Hama Thrips sp. (Thysanoptera : Thripidae)
Siklus hidup
Hama thrips (Thrips Sp.) sudah tidak asing lagi bagi para petani cabai.
Menurut beberapa sumber, thrips yang menyerang cabai tergolong sebagai
pemangsa segala jenis tanaman, jadi serangan pada tanaman cabai hanya salah
satunya saja. Dengan panjang tubuh sekitar + 1 mm, serangga ini tergolong sangat
kecil namun masih bisa dilihat dengan mata telanjang. Thrips biasanya menyerang
bagian daun muda dan bunga. Serangan paling parah biasanya terjadi pada musim
kemarau, namun tidak menutup kemungkinan pada saat musim hujan bisa juga
terjadi serangan.
Thrips dapat berkembang biak secara generatif (kawin) maupun vegetatif
melalui proses Phartenogenesis, misalnya thrips yang mengalami phartenogenesis
adalah Thrips tabaci yang menyerang tembakau. Perkembangbiakan secara
phartenogenesis akan menghasilkan serangga-serangga jantan. Menurut
Kalshoven (1981) bahwa imago betina Thrips dapat meletakkan telur sekitar 15
butir secara berkelompok kedalam jaringan epidhermal daun tanaman dengan
masa inkubasi telur sekitar 7 hari.
Gejala serangan
Gejala yang bisa dikenali dari kehadiran hama ini adalah pada permukaan
daun akan terdapat bercak-bercak yang berwarna putih seperti perak. Hal ini
terjadi karena masuknya udara ke dalam jaringan sel-sel yang telah dihisap
cairannya oleh hama Thrips tersebut. Apabila bercak-bercak tersebut saling
berdekatan dan akhirnya bersatu maka daun akan memutih seluruhnya mirip
seperti warna perak. Lama kelamaan bercak ini akan berubah menjadi warna
coklat dan akhirnya daun akan mati. Daun-daun cabai yang terserang hebat maka
tepinya akan menggulung ke dalam dan kadang-kadang juga terdapat bisul-bisul.
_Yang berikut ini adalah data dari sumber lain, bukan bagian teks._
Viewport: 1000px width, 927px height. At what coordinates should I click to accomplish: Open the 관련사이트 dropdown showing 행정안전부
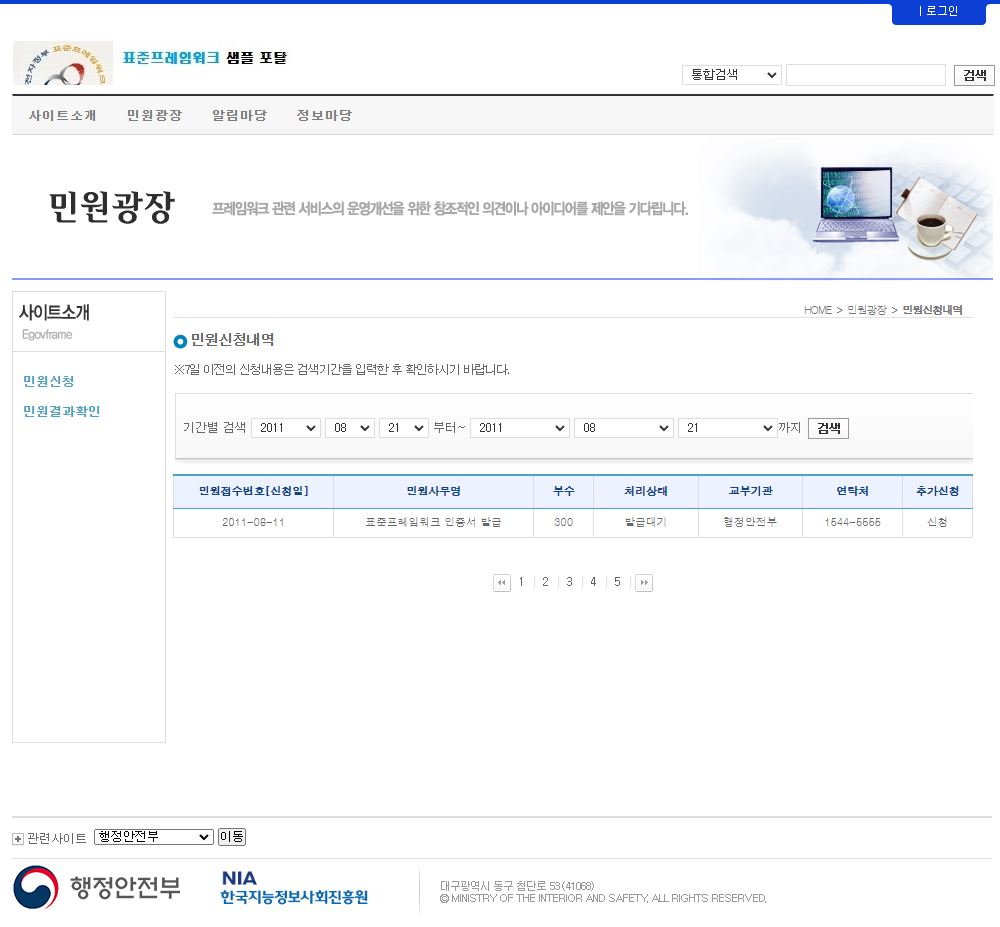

Kotoran-kotoran dari Thrips ini akan menutup permukaan daun sehingga daun
menjadi hitam. Jadi pada umumnya bagian tanaman yang diserang oleh Thrips ini
adalah pada daun, kuncup, tunas yang baru saja tumbuh, bunga serta buah cabai
yang masih muda ( Setiadi, 2004 ).
Hama Thrips ini sudah menyerang tanaman cabai dimulai saat nimfa sampai
kepada imago. Artinya begitu telur menetas menjadi nimfa maka akan langsung
menghisap cairan tanaman. Nimfa biasanya bergerak jauh lebih lambat daripada
imago, hal ini penting untuk membedakan antara imago dengan nimfa, Kotoran
hama ini yang berbentuk seperti tetes hitam dapat menutupi jaringan daun yang
diserangnya sehingga daun berubah menjadi hitam ( Setiadi, 2004 )
Penyakit Antraknosa
Siklus hidup penyakit
Cendawan pada buah masuk ke dalam ruang biji dan menginfeksi biji.
Kelak cendawan menginfeksi semai yang tumbuh dari biji buah yang sakit.
cendawan menyerang daun dan batang, kelak dapat menginfeksi buah,- buah.
Cendawan hanya sedikit sekali mengganggu tanaman yang sedang tumbuh, tetapi
memakai tanaman ini untuk bertahan sampai terbentuknya buah hijau. Selain itu
cendawan dapat mempertahankan diri dalam sisa - sisa tanaman sakit. Seterusnya
konidium disebarkan oleh angin. Aservulus dangkal, seta bersekat 1–2. Konidium
hialin, berbentuk bulat telur dengan kedua ujungnya agak runcing (Sinaga, 2006).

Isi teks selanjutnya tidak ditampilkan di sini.